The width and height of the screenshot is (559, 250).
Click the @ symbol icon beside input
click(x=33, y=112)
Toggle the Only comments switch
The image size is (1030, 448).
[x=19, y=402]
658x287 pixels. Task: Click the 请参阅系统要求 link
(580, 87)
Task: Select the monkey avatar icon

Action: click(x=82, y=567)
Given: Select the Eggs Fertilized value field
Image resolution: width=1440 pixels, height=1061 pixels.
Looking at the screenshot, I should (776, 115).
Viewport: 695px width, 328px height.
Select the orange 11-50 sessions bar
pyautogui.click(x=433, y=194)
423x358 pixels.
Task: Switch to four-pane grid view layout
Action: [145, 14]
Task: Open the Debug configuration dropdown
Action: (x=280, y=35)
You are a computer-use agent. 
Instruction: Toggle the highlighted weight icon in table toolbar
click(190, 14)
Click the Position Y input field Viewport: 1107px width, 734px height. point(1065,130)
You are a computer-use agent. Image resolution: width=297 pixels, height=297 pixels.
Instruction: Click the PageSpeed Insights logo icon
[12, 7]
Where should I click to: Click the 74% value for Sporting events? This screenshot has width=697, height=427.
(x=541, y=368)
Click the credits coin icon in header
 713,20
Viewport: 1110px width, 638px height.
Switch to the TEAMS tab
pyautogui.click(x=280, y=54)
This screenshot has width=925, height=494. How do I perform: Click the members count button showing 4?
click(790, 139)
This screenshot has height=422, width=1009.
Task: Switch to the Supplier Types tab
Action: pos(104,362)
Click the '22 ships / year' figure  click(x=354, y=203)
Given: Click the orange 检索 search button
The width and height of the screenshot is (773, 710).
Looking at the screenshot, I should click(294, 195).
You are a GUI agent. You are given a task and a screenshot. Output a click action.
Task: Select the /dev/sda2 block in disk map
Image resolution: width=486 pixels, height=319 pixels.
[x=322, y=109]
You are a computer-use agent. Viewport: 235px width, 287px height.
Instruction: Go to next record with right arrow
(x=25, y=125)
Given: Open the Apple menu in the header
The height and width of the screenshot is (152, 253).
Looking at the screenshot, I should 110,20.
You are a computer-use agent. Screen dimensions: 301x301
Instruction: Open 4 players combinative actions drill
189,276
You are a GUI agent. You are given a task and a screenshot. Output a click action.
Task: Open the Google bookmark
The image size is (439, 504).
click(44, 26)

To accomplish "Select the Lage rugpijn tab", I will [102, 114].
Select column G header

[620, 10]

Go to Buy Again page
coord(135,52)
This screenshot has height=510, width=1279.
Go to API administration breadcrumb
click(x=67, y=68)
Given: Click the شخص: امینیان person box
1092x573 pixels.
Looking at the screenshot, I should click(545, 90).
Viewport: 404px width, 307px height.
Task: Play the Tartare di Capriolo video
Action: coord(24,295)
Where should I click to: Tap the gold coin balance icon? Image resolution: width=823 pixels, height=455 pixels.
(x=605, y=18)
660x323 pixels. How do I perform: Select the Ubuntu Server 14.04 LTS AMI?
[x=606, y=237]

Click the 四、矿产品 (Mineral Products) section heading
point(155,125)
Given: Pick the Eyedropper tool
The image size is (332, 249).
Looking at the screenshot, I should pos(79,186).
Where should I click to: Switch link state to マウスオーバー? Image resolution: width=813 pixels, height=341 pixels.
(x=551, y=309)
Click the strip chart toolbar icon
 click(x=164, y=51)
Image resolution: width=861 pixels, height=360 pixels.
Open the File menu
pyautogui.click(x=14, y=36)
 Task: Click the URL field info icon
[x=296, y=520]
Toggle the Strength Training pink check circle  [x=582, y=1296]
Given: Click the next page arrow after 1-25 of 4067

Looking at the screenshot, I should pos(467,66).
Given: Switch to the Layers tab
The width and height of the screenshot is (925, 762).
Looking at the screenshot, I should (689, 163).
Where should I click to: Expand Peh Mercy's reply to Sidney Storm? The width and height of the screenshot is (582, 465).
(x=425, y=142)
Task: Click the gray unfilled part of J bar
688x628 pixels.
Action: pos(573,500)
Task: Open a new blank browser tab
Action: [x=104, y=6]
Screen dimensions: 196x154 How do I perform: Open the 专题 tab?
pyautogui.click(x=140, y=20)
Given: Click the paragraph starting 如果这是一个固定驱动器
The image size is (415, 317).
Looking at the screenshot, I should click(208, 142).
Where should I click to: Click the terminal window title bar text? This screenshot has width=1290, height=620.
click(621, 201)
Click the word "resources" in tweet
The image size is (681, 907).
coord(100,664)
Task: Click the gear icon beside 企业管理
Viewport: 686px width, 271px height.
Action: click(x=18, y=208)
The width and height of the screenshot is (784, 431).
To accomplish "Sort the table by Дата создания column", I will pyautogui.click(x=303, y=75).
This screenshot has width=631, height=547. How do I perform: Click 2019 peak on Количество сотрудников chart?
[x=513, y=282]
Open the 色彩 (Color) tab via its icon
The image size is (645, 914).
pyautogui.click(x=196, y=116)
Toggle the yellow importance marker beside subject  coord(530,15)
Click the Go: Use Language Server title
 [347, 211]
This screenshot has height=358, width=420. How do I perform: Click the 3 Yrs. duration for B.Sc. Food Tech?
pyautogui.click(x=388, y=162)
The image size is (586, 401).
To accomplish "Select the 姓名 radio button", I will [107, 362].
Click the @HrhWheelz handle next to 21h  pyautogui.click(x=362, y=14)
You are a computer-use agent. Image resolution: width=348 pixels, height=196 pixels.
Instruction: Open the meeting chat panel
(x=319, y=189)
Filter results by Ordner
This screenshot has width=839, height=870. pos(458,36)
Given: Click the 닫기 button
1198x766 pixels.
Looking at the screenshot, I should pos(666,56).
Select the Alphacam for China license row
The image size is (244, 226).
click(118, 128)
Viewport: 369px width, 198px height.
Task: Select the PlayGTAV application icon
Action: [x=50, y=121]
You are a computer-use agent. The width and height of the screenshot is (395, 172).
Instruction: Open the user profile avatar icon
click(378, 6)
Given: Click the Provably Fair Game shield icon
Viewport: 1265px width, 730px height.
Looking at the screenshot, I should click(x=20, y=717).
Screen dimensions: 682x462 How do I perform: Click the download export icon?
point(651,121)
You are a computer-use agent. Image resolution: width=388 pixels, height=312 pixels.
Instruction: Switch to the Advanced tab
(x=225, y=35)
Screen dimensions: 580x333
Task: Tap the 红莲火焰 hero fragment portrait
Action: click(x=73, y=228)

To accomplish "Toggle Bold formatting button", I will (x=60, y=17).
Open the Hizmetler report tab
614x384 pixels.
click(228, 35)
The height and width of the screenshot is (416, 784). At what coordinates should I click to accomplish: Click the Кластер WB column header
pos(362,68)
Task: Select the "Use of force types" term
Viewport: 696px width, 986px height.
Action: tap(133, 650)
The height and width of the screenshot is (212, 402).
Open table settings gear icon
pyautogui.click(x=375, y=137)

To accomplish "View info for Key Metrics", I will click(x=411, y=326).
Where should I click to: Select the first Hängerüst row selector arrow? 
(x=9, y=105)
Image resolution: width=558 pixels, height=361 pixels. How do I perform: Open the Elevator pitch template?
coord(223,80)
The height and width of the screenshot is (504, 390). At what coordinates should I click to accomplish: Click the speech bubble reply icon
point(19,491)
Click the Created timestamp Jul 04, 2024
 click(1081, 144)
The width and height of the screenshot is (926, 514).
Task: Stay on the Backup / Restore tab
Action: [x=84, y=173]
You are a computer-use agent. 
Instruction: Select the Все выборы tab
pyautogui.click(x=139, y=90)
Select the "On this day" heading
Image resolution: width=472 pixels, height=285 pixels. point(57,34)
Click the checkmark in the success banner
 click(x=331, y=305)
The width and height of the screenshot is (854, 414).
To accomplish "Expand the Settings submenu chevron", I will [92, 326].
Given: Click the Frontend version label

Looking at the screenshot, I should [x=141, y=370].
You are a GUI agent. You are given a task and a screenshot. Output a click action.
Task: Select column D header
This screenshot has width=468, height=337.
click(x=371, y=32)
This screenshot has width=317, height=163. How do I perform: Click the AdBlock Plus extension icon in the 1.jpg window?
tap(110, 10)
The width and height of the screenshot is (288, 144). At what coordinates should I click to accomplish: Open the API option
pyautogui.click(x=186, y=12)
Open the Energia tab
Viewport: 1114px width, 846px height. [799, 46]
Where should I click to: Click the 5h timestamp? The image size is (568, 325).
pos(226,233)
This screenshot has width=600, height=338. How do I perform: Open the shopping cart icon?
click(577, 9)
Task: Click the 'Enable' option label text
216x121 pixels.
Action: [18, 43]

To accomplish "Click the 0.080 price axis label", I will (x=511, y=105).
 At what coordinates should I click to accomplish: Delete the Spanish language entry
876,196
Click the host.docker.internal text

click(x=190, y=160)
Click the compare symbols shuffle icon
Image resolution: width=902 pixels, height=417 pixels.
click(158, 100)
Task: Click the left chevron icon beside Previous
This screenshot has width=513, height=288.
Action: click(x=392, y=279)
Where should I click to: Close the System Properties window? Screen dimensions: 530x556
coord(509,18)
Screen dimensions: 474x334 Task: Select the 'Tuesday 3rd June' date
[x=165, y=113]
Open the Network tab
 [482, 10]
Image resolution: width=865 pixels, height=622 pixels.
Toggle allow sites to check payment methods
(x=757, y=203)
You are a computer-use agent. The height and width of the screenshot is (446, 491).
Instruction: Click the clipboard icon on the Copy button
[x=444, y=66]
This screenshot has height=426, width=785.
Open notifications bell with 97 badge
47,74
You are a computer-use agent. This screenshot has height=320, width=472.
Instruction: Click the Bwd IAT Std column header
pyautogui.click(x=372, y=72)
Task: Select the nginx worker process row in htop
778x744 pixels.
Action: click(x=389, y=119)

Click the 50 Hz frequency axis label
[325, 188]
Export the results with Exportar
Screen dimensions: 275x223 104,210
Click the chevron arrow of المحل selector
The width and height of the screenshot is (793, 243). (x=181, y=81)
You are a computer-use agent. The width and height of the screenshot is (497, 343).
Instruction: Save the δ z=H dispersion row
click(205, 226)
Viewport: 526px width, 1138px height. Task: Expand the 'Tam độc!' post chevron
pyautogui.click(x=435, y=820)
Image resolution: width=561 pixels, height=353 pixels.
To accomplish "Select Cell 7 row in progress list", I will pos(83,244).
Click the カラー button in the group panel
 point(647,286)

********************

Using the listing above, say how many of its lines contain the string "computer", giving nothing but the figure.

11